Woolford went on to play for the Tigers from 1985 to 1988, where he was a two time All-American, earning second-team honors in 1987, and becoming a consensus All-American in 1988, and a finalist for the Jim Thorpe Award, given annually to the nation's best defensive back. He was a two time First-team All-Acc selection, recording 10 interceptions during his career. He also played punt returner, leading the ACC and finishing third nationally in 1987 with two returns for touchdowns and a 15.5 yard average per return. During his time at Clemson, the Tigers won 3 conference championships (1986, 1987, 1988) and won three bowl games (against Stanford in 1986, Penn State in 1987, and Oklahoma in 1988). Clemson finished ranked in the top 10 nationally in both 1987 and 1988.

He was later voted as one of the Greatest Clemson Tigers of the 20th Century, and inducted into the Clemson Hall of Fame.

==Professional career==
During the 1989 NFL draft, Woolford was selected in the first round, 11th overall by the Chicago Bears. He earned Pro Bowl honors in 1994 and was a three time All Madden Team Member during his career. At one point, he had the record for most interceptions by a Chicago Bear with 32 total interceptions. This was surpassed in 2013 by Charles Tillman. Woolford started every game for Chicago from 1989 to 1996, before being traded to the Pittsburgh Steelers, where he recorded 4 more interceptions, for a career total of 36. He retired from the NFL after suffering a career ending knee injury.

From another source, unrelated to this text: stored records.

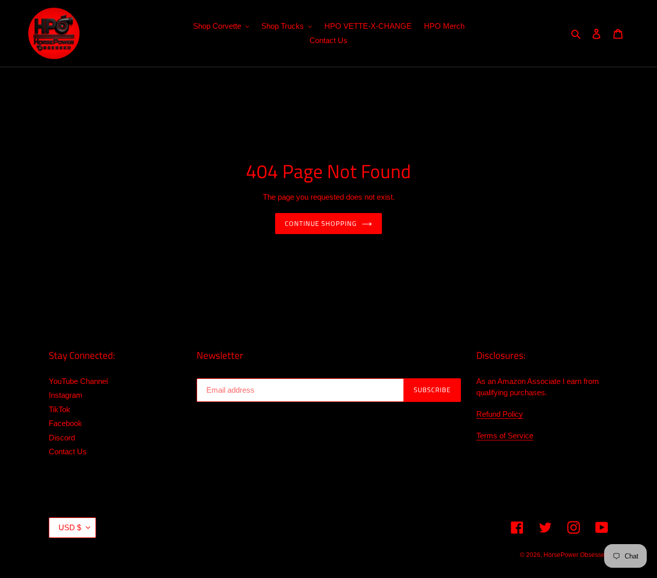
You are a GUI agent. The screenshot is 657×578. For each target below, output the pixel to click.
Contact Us (68, 451)
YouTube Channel (78, 381)
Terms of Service (504, 435)
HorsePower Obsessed (576, 554)
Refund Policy (499, 414)
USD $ (70, 527)
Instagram (66, 395)
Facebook (65, 423)
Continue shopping (321, 223)
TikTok (59, 409)
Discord (62, 437)
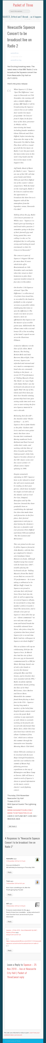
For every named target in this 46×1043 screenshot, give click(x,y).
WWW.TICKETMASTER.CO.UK (19, 813)
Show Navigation (35, 19)
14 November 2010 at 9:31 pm (15, 883)
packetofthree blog (16, 60)
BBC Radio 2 (13, 826)
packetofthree (15, 53)
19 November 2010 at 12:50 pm (15, 906)
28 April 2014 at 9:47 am (13, 935)
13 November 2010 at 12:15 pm (15, 861)
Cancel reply (18, 977)
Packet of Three (23, 4)
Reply (9, 872)
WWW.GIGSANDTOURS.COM (19, 810)
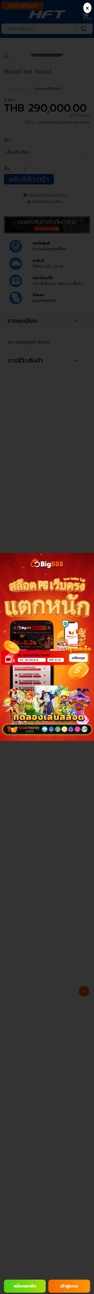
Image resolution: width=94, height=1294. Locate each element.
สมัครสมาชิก (25, 1286)
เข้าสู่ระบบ (69, 1286)
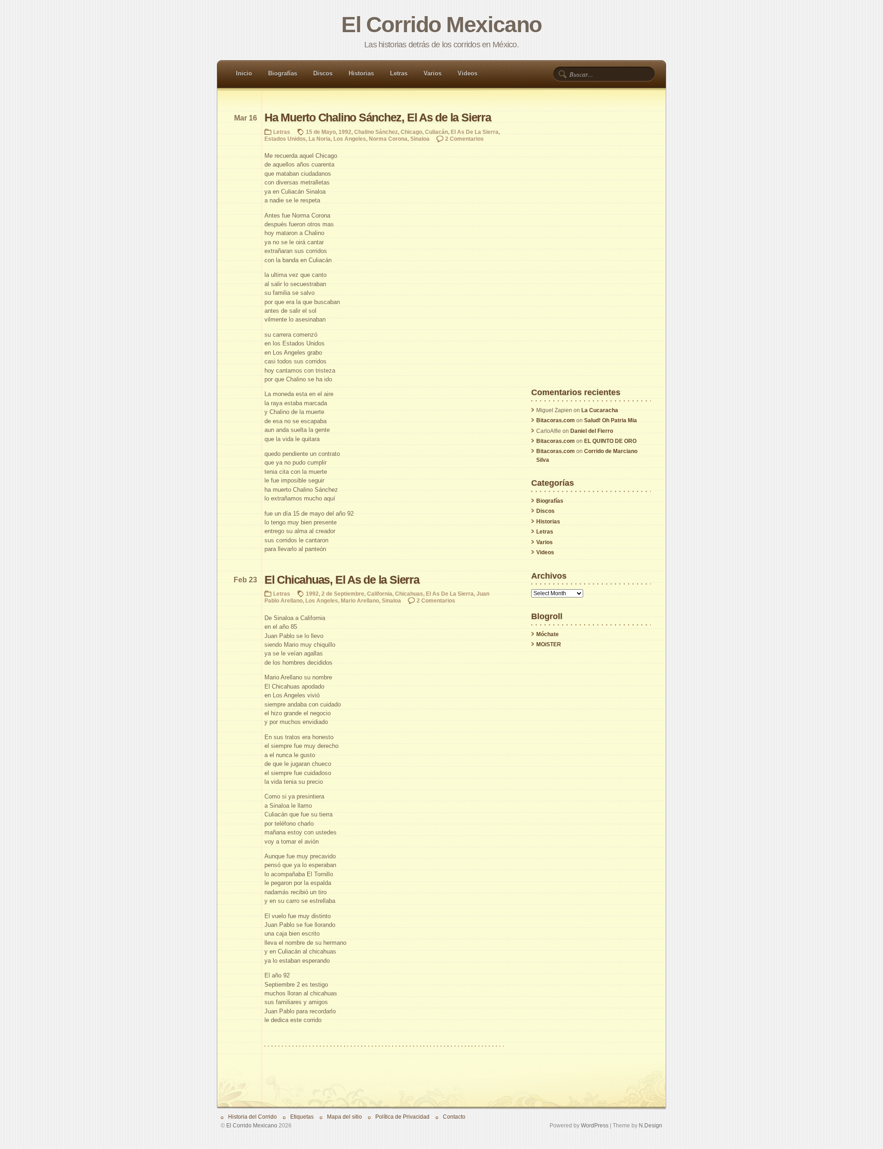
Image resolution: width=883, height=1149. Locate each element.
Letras (398, 73)
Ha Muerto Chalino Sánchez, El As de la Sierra (377, 117)
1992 (344, 132)
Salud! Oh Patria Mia (610, 420)
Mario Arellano (360, 600)
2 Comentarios (464, 139)
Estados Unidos (285, 139)
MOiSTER (548, 644)
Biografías (282, 73)
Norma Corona (388, 139)
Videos (467, 73)
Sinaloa (420, 139)
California (379, 594)
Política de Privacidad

==Life After Professional Football==
Upon retirement, Woolford returned to Fayetteville where he helped coach high school football. He later coached at East Lincoln High School in Denver, North Carolina. He was co-owner of the Fayetteville Ruff Riders football team from 2004 to 2005 He was Clemson's legend representative at the 2014 ACC Championship Game. He was a graduate assistant coach with the Clemson national championship team in 2016, and was inducted into the South Carolina Hall of Fame in 2017. Woolford is now associated with an auto warranty service, and also serves as president of the Donnell Woolford Foundation, assisting the Boys & Girls Clubs of America, and the Jimmy Raye Clinic coaching local youth.

He donated land for the building of World Faith Ministries in Hope Mills, North Carolina, and continues to work in community activism as a board member on several non-profit organizations.